If a line in the entries includes "link", show that line.

Stored data:
========
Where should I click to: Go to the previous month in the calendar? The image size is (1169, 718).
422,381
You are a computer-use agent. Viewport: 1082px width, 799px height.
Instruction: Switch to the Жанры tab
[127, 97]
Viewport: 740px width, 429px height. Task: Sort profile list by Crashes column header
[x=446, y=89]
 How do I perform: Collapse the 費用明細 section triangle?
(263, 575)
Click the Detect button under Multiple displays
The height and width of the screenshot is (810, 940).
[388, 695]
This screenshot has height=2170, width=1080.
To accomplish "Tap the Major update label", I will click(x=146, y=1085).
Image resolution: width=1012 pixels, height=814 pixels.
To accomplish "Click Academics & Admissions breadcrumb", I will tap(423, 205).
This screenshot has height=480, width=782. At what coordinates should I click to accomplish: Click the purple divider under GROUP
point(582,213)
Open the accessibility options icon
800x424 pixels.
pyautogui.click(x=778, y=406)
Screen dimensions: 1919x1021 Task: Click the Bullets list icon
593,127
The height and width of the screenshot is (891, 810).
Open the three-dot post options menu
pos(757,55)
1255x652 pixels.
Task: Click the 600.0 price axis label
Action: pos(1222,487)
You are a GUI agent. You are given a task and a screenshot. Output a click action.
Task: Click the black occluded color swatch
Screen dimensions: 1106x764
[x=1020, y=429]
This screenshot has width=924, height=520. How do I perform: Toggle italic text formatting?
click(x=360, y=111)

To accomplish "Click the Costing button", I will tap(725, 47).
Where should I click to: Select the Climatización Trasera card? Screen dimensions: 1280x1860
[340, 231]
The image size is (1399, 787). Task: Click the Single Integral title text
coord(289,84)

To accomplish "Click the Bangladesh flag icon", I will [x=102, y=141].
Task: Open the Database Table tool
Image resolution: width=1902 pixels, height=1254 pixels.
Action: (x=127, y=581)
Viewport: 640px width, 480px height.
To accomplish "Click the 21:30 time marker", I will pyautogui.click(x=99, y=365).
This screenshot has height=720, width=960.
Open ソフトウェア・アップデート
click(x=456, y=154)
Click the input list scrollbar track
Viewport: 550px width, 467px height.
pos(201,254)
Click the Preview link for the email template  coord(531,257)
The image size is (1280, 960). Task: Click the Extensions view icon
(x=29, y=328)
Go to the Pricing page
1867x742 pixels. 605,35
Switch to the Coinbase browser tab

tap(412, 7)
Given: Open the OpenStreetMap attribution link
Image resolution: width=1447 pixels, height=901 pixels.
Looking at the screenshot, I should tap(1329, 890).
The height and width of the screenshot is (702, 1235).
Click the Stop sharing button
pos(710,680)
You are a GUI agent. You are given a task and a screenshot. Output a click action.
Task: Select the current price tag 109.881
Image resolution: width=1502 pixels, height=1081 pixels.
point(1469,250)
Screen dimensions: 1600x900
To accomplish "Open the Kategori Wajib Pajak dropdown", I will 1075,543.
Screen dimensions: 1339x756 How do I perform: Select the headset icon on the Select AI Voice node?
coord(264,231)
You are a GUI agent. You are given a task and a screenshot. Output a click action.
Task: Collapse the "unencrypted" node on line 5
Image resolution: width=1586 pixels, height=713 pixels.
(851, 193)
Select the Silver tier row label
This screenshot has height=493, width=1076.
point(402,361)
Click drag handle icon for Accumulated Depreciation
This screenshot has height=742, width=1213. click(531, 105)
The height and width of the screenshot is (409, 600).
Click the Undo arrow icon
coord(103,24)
========
WORKED SOLUTION:
Click the Preview link for the email template  coord(531,257)
Given: Open the OpenStreetMap attribution link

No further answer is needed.